**TASK DESCRIPTION**.
The answer must restate every entry exactly as it appears.

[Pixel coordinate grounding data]
******************************
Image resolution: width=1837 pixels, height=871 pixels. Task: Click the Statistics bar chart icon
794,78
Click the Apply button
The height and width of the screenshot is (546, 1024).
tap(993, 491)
******************************
**EXERCISE RESPONSE**.
Image resolution: width=1837 pixels, height=871 pixels. Task: Click the Statistics bar chart icon
794,78
Click the Apply button
The height and width of the screenshot is (546, 1024).
tap(993, 491)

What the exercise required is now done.